Earlier this year my eldest brother graduated with a degree in Mental Health Nursing so I asked for his professional take on the subject. His advice to bloggers is to ask ourselves whether it has become a positive or negative force in our lives. “The anonymity and ease of access can really help people to reach out and ask for help and advice, or get something off their chest. There are some people who have no one to talk to.” However the concept is subjective to every person; you need to assess whether the net is actually making you feel happier, or more isolated and insecure. “Like any way of coping, you have to evaluate how it affects the way you feel, in the short and long term. That way you can investigate what works for you.” It’s important to be objective and keep this in mind, for while we might feel immediate and inconsequential relief, in the long-term it may affect us more than we realise.
To watch someone else slowly retreat into a cyberworld can be incredibly difficult, as an outsider it is easy to see their situation from a distance. It might be tempting to try to intervene, but understanding their situation and accepting it can be a lot more effective than obstructing their only form of expression. Like everything else in our lives we need to understand the use of moderation, not only in our own internet lives but in our interference with others as well.

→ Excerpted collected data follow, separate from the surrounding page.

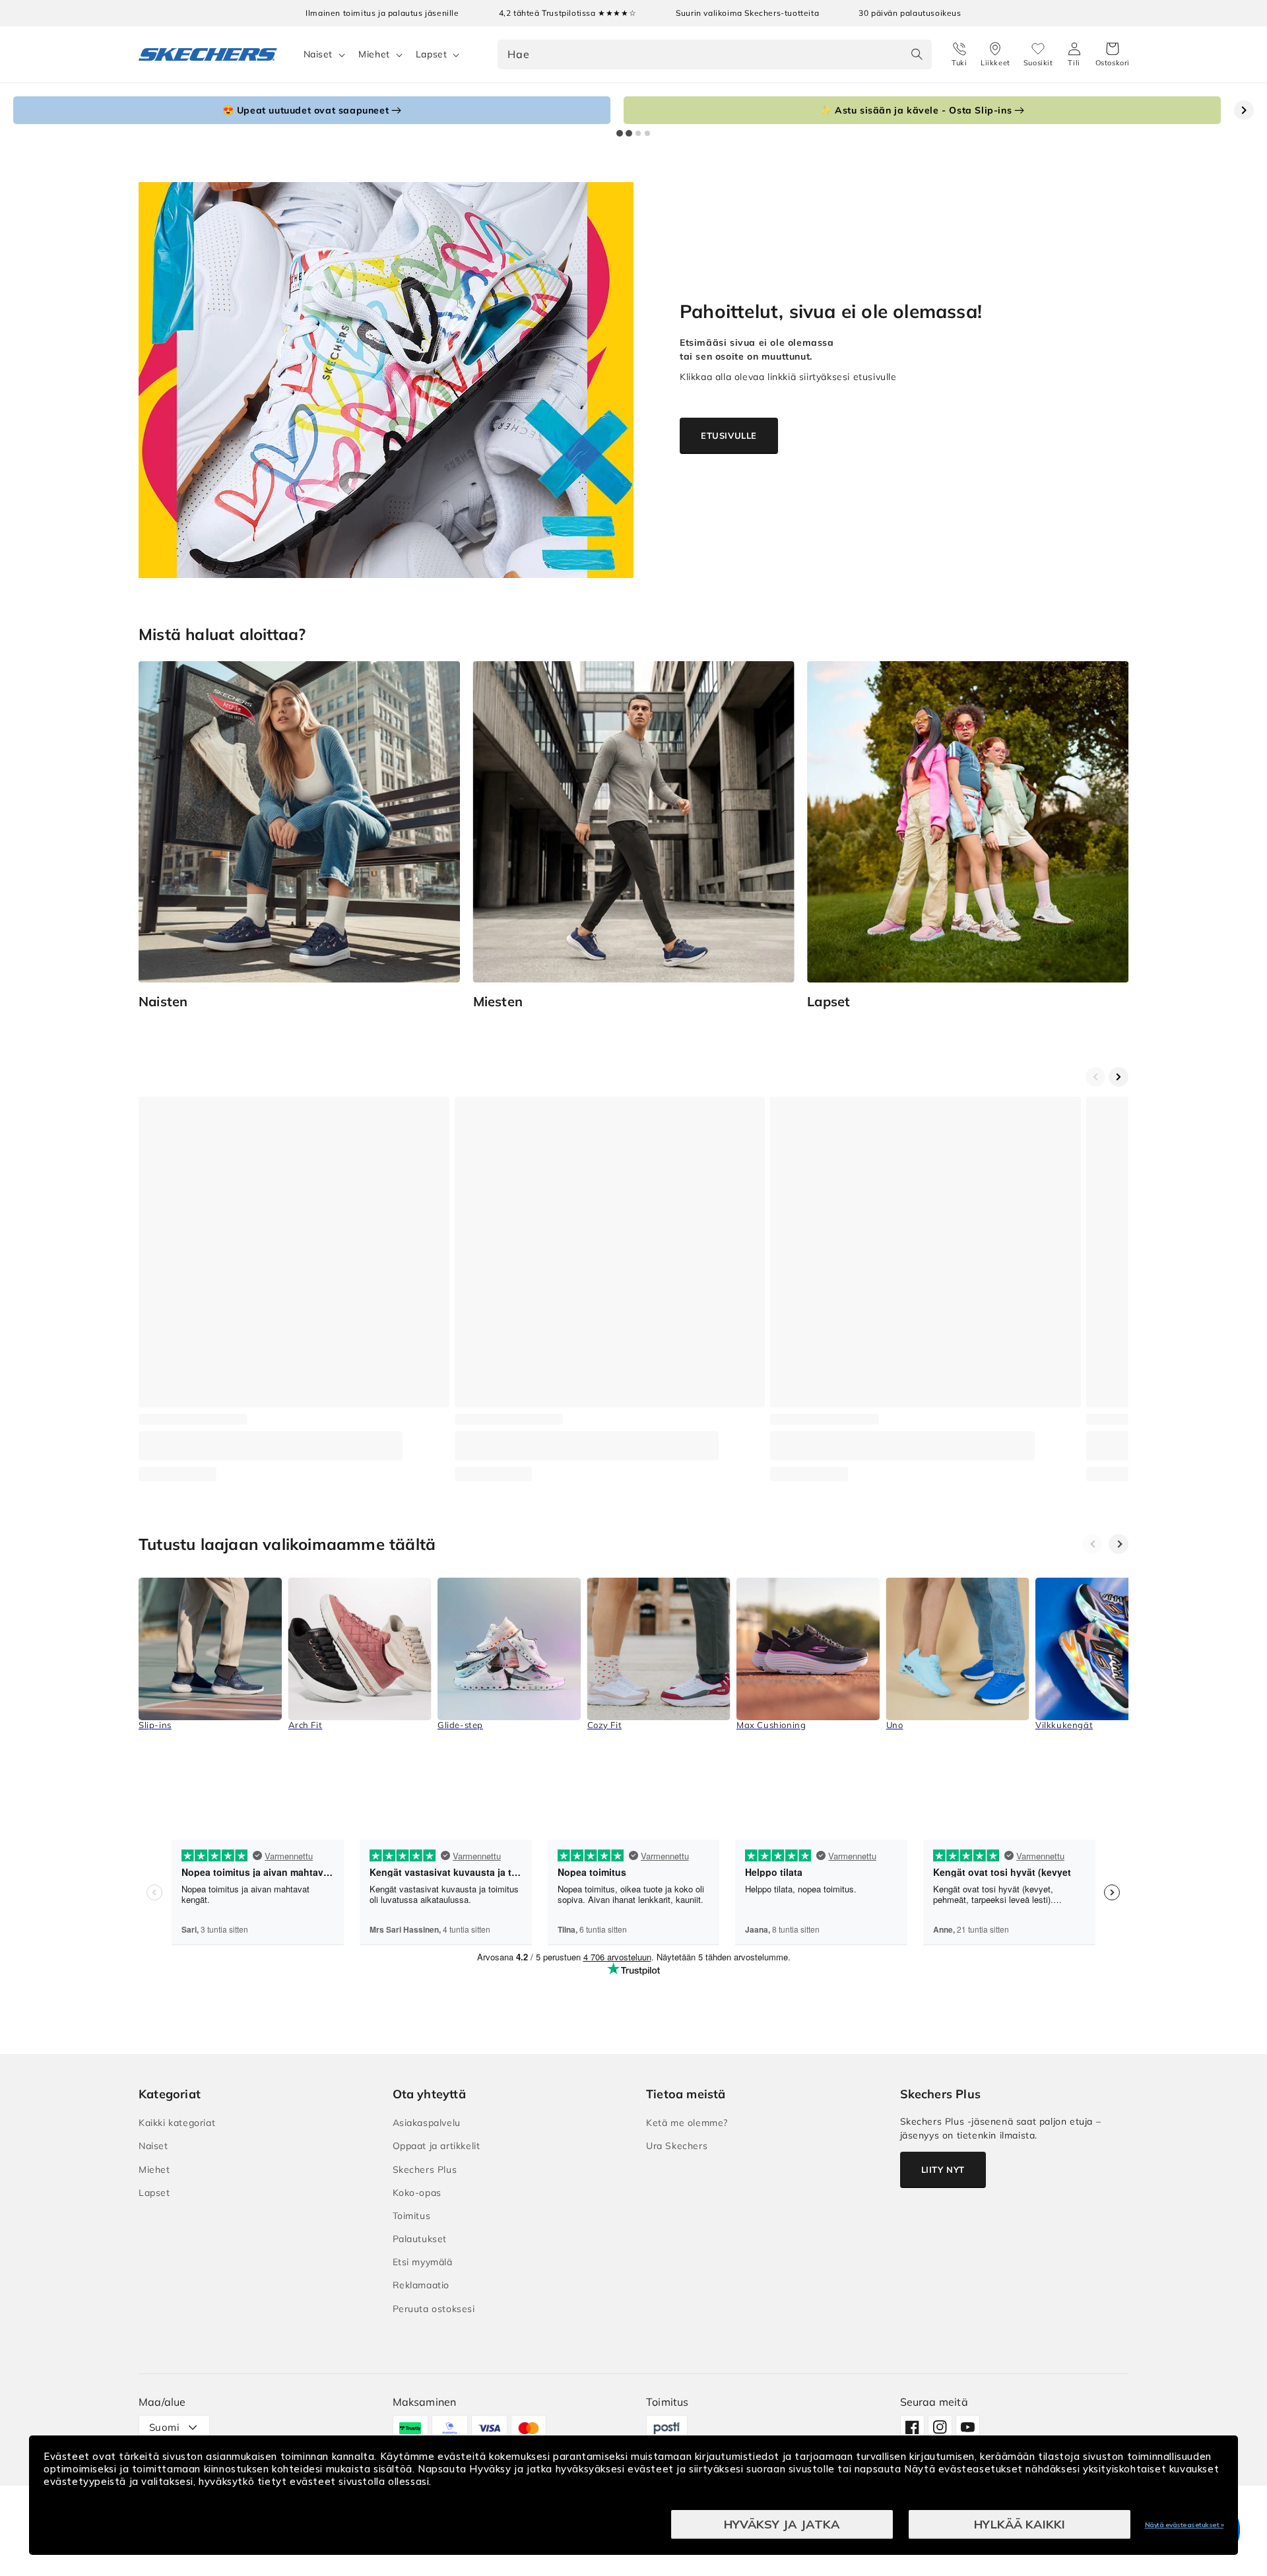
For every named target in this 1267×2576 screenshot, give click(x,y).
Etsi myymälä (423, 2262)
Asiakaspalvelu (427, 2123)
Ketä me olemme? (687, 2123)
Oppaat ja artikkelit (436, 2146)
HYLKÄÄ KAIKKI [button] (1019, 2524)
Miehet (374, 54)
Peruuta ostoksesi (434, 2309)
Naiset (318, 54)
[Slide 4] (647, 133)
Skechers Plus (425, 2169)
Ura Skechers (676, 2146)
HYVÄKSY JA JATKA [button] (782, 2524)
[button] (1112, 54)
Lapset (431, 54)
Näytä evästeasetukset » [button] (1184, 2525)
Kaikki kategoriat (177, 2123)
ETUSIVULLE (729, 435)
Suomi (164, 2427)
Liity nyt (943, 2169)
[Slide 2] (629, 133)
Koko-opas (417, 2193)
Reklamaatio (421, 2285)
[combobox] (715, 54)
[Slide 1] (619, 133)
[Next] (1118, 1544)
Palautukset (420, 2239)
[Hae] (917, 54)
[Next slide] (1244, 110)
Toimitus (412, 2216)
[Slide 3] (638, 133)
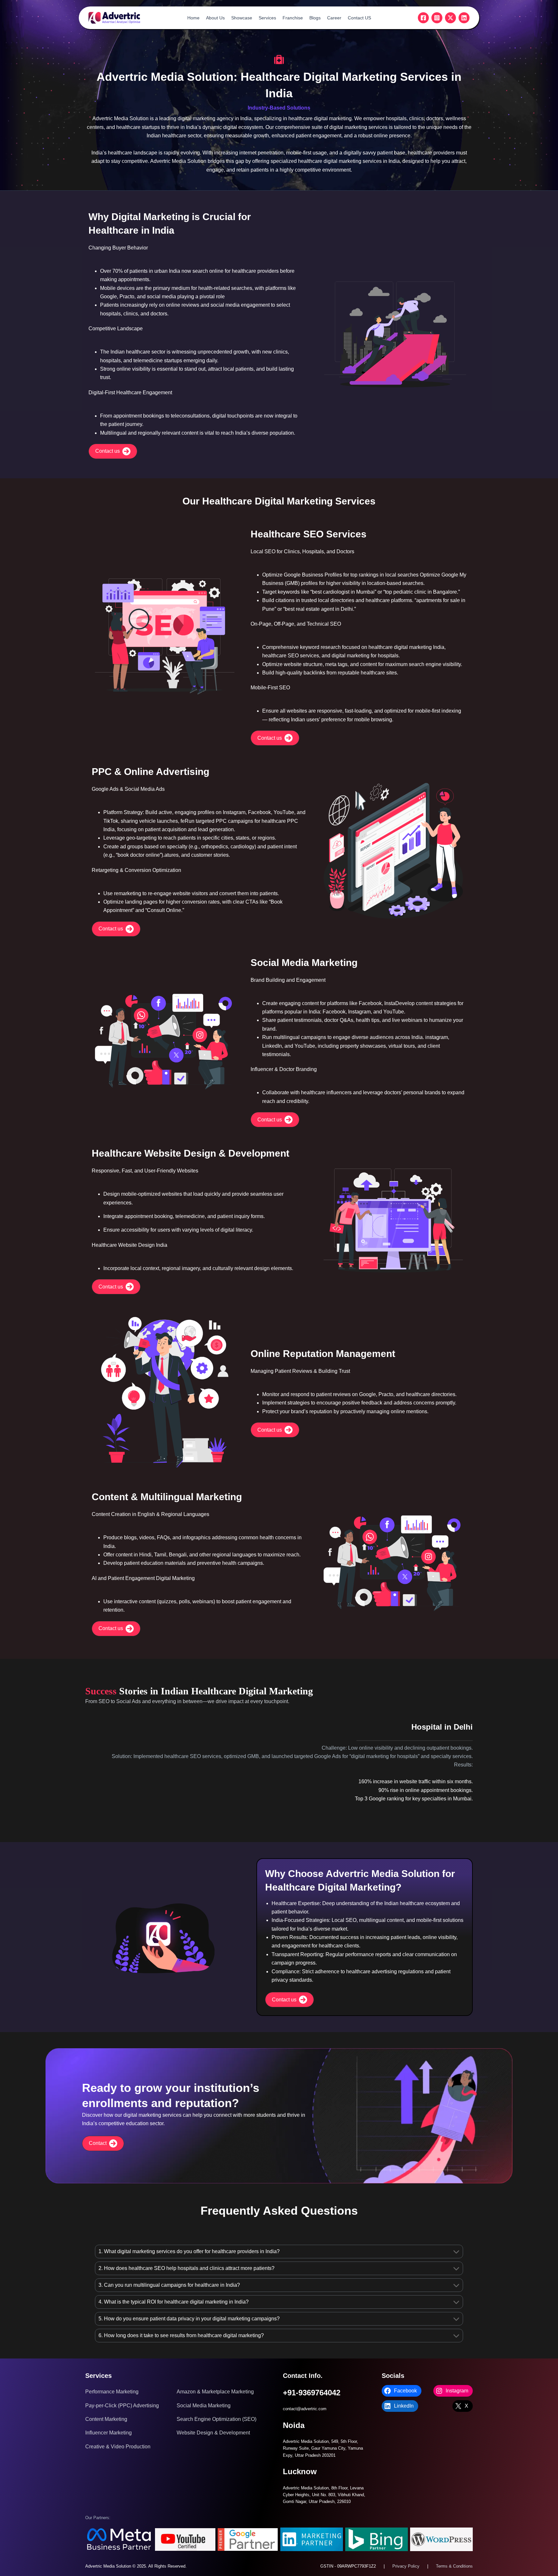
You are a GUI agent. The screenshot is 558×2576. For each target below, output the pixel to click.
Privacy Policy (405, 2566)
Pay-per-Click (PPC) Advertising (122, 2405)
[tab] (279, 2251)
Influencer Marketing (108, 2432)
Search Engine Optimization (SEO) (216, 2419)
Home (193, 17)
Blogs (315, 17)
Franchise (293, 17)
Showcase (241, 17)
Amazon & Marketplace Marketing (215, 2391)
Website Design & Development (213, 2432)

The internet isn’t the dark, deep pit of paedophiles and murderers the media make it out to be. While my mum still thinks computers can steal her credit card information, we know on a day-to-day basis the internet is benevolent. Bearing this in mind, however, it is also important to keep track of our own internet usage; its part in our lives has become ever-more dominant. Tallulah Wilson is an extreme example of a dependence on blogging, yet she also illustrates the importance of finding a system of support. It may seem like the negative images she was exposed to were generating her depression, but they were actually keeping the worst at bay. We shouldn’t be naïve to the consequences of internet reclusiveness, yet we should not be ignorant of their benefits. We need to acknowledge our use of the net and blogging and decide whether or not it is an influence we want – not need.